A Door in the River
Page 14
“No, it’s okay.”
“Well then, drive. Before I lose my composure. I was supposed to be there fifteen minutes ago.”
“Fine, okay,” said Thurlow, and he pulled out of his spot. Wingate watched the door of the Eagle as Thurlow made his right-hand turn onto RR26. No one emerged from the building.
“Good,” Hazel said to him on her end. “Just pretend to make a couple more phone calls. Talk to a few more people.” She and Forbes were listening to Wingate’s progress from a speakerphone in the community policing office in Dublin. They’d made it their headquarters. There were only two people here from nine in the morning to five at night, and only six days a week. Someone had to come down and open the door for her. They’d set up and tested the phone, tested the tracking signal, a signal that was being emitted by a device the size of a matchbook under the insole of one of Wingate’s shoes. There were eight hours of battery life in the phone, and the high-test trace was good to about seven metres underground. They were lucky, too: there was a tower in Dublin. The relay was only eight kilometres from the field. “Be nice to someone now,” she said.

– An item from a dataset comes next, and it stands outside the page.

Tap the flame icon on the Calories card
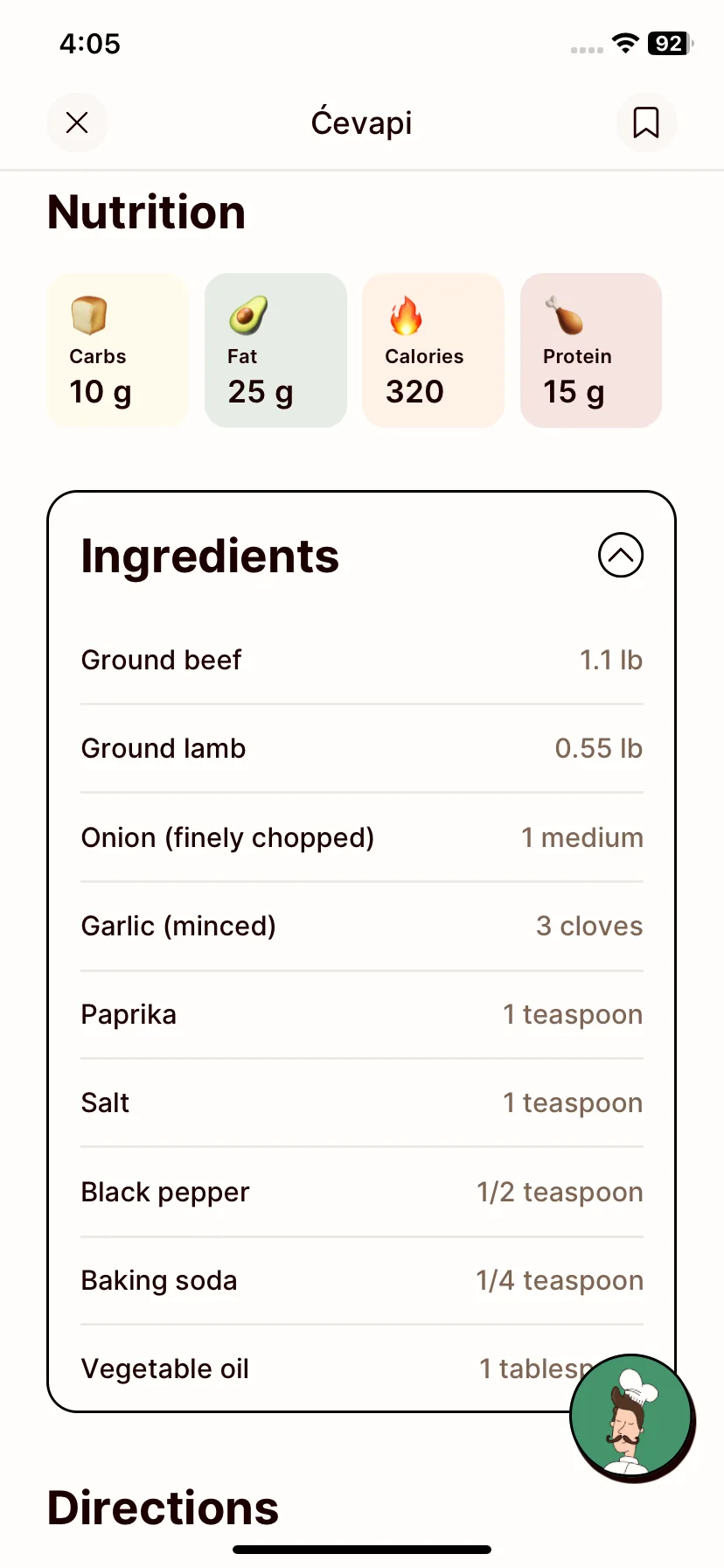Viewport: 724px width, 1568px height. click(x=406, y=315)
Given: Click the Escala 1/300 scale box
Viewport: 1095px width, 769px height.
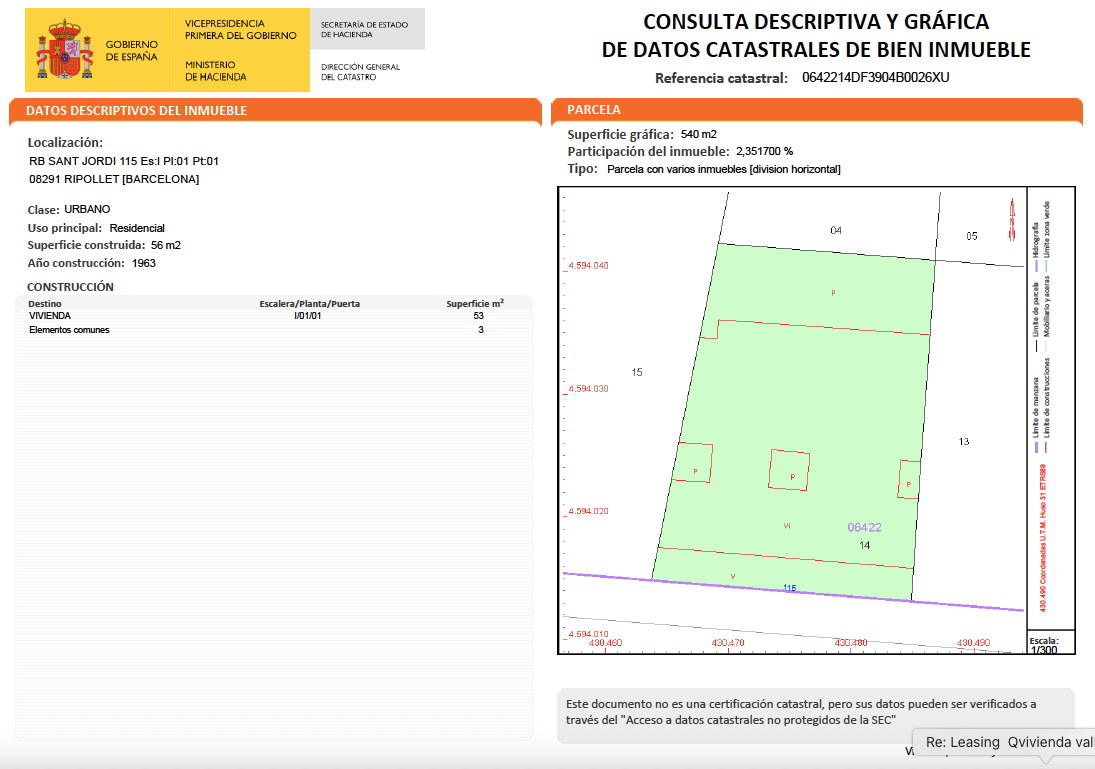Looking at the screenshot, I should click(1050, 644).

In her ear, Wingate said, “I’ll be back in the morning, sweetheart. You know Daddy sometimes has to travel for business. That’s right. Kiss Daddy goodnight now.”
Obviously he was someone higher up, a VIP no one had ever told Thurlow about. The cabbie drove slightly faster than he needed to: he was frightened of his passenger now, and he had excuses to fall back on if he got into any trouble. No one wanted to talk to Ronnie if they didn’t have to, and this busy guy had come all this way for a reason. Best let someone else deal with him. Wingate was willing these thoughts into Thurlow’s skull. They made the turn onto Ninth Line and the sound of gravel pinging off the chassis filled Wingate’s head with images of tiny bullets flying around the car. There would be a black Mercedes waiting by the side of the road about six klicks in; Thurlow radioed ahead with the single word incoming, and then Wingate saw the Mercedes leave the shoulder about five hundred metres in front of them and lead the way to the little grove. Wingate saw that there was only one person in the car. His head rose about two inches above the headrest, suggesting the driver of the Mercedes was tall, over six foot. The car turned right and then Thurlow pulled up beside it. He said into his radio, Just a drop, and he turned around to Wingate. “This is it.”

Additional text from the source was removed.